Year 5 is an educational year group in schools in many countries including England, Wales, Australia and New Zealand. It is usually the fifth year of compulsory education and incorporates students aged between nine and eleven however some children who are in Year 5 can be considered as grade 3 in some countries, but if the child was born after 2 September and grade 3, they will be replaced as Year 4.

Australia
In Australia, Year 5 is usually the sixth year of compulsory education. Although there are slight variations between the states, most children in Year 5 are aged between ten and eleven.

New Zealand
In New Zealand, Year 5 is the fifth year of compulsory education. Children are aged nine or ten in this year group.
 Year 5 pupils are usually educated in Primary schools or in Area schools.

United Kingdom

England
In schools in England Year 5 is the fifth year after Reception. It is the fifth full year of compulsory education, with children being admitted whose ninth birthday is before 1 September in any given academic year. It is also the third year of Key Stage 2 in which the National Curriculum is taught.

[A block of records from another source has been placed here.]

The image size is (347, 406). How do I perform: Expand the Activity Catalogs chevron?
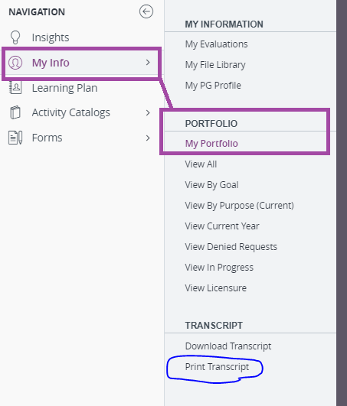(148, 112)
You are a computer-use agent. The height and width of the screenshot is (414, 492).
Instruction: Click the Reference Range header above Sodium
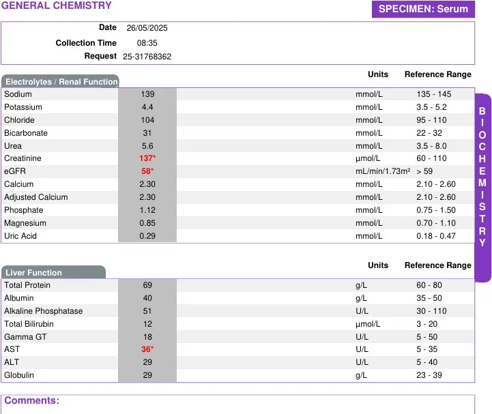[437, 74]
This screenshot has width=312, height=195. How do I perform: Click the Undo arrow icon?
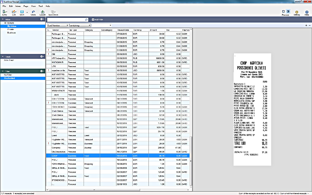[x=33, y=12]
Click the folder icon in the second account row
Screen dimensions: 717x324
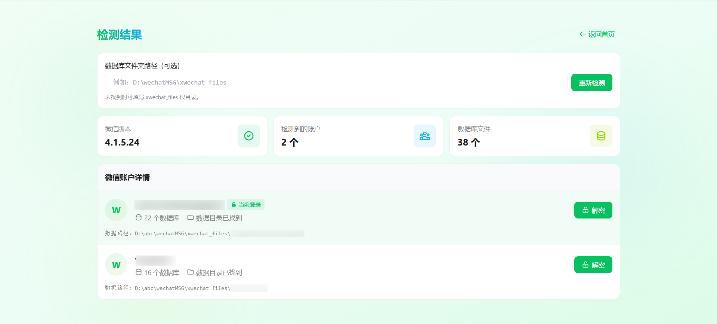pyautogui.click(x=191, y=272)
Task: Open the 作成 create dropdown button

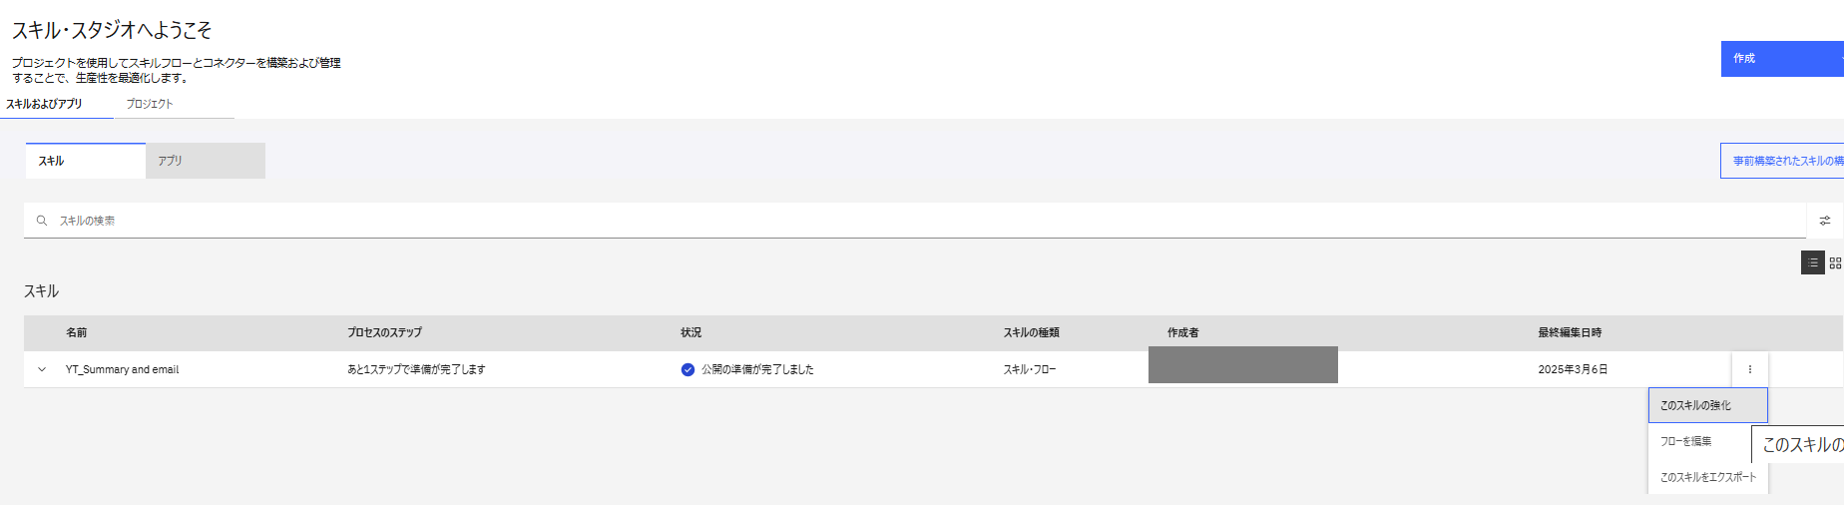Action: click(1780, 59)
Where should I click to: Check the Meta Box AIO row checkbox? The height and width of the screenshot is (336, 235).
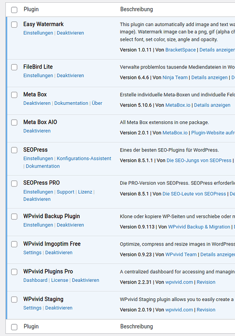14,122
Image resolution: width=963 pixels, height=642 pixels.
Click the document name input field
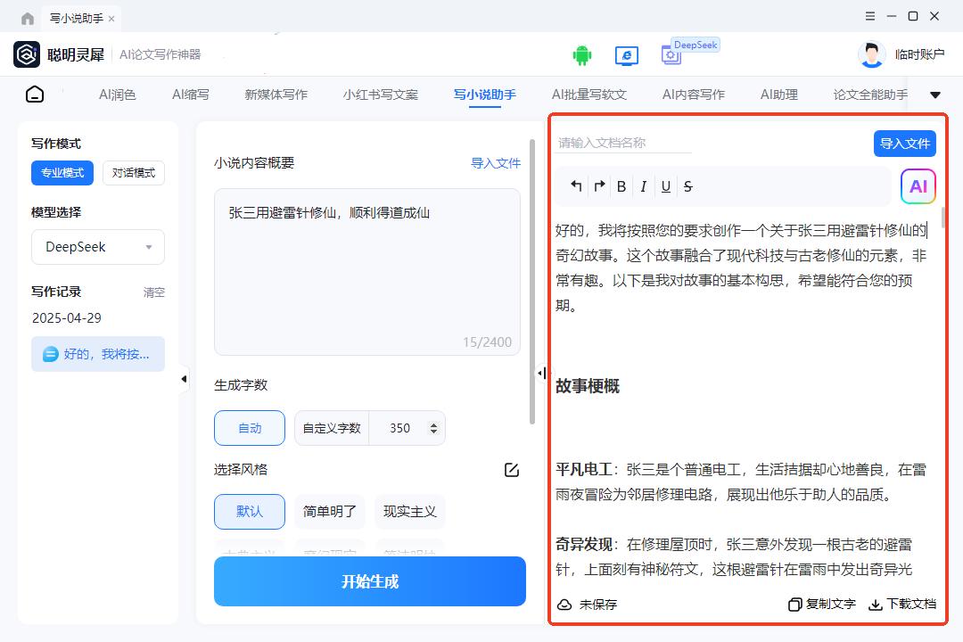tap(622, 143)
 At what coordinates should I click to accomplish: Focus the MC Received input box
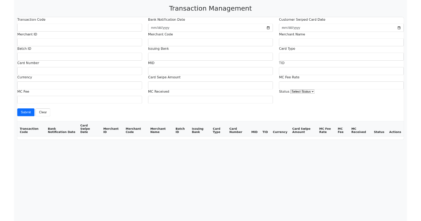tap(211, 99)
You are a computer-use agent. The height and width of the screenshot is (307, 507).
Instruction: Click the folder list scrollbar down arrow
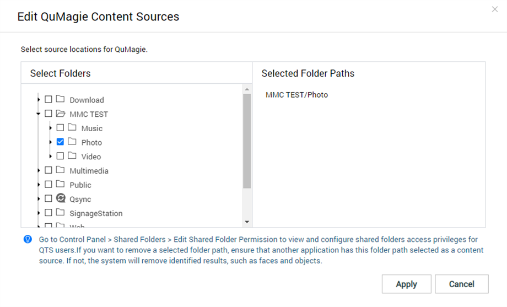click(x=247, y=222)
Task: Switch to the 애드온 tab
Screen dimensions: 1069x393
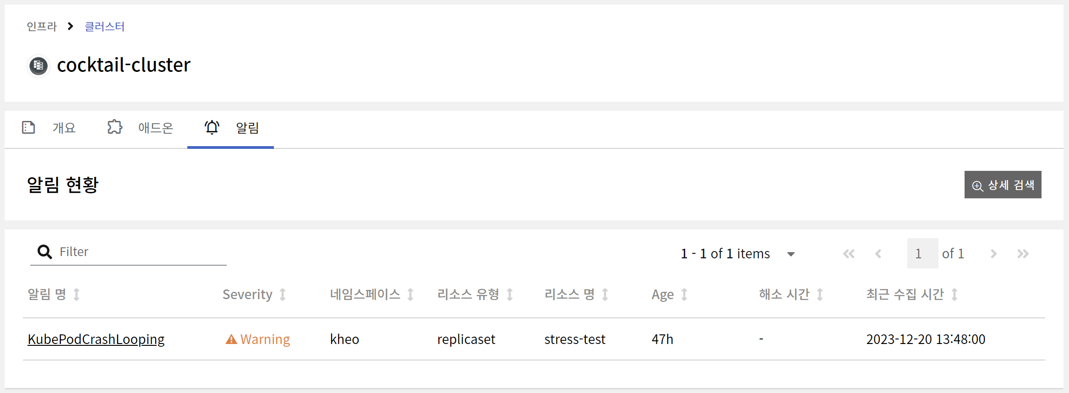Action: pyautogui.click(x=141, y=128)
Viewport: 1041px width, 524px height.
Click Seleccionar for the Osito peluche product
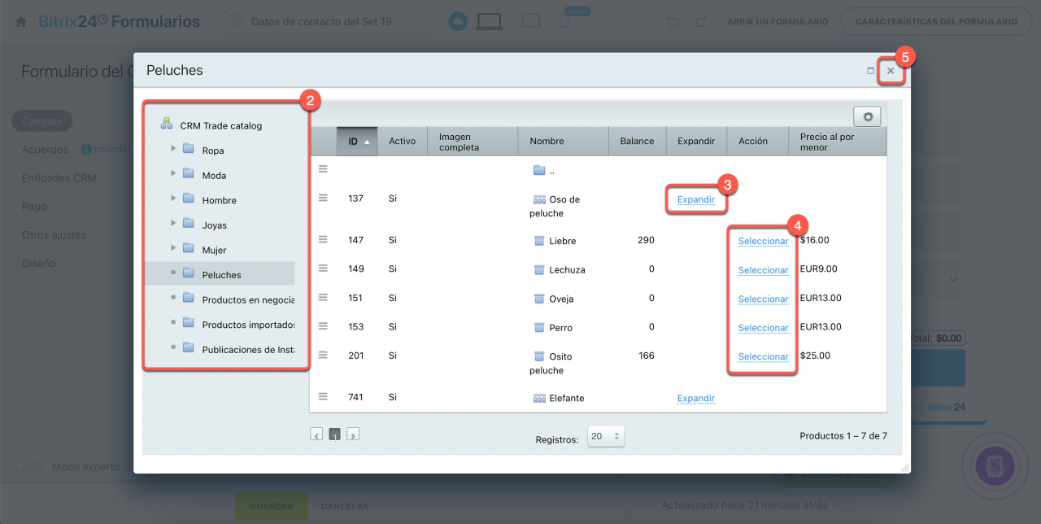[x=763, y=356]
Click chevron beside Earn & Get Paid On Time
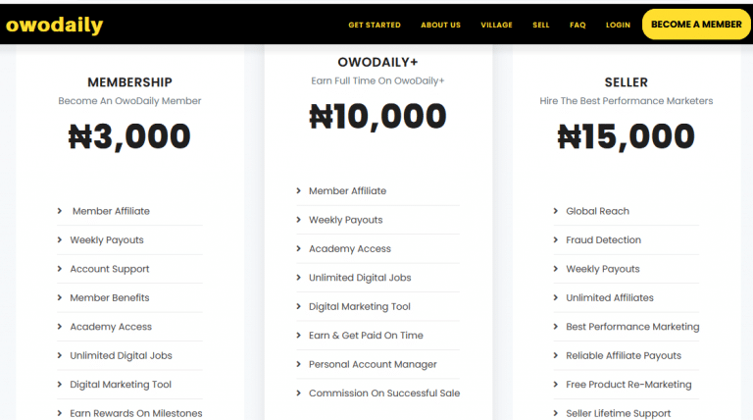753x420 pixels. coord(299,336)
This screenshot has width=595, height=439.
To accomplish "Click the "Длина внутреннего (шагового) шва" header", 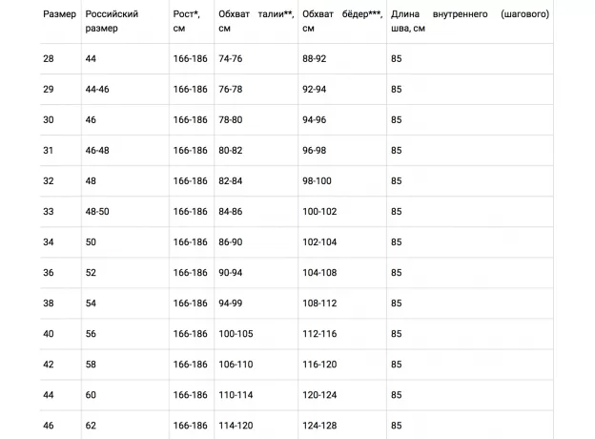I will [x=468, y=21].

Year 5 is usually the sixth year of primary school or the third year group in a Junior School. In some areas of England, Year 5 is second to final year in First school.

Wales
In schools in Wales Year 5 is the fifth year after Reception. It is currently the fifth full year of compulsory education, with children being admitted who are aged 9 before 1 September in any given academic year. It is the third year group in Key Stage 2.

Northern Ireland and Scotland

In Northern Ireland and Scotland, the fifth year of compulsory education is called Primary 5, and pupils generally start at the age of 8 or 9.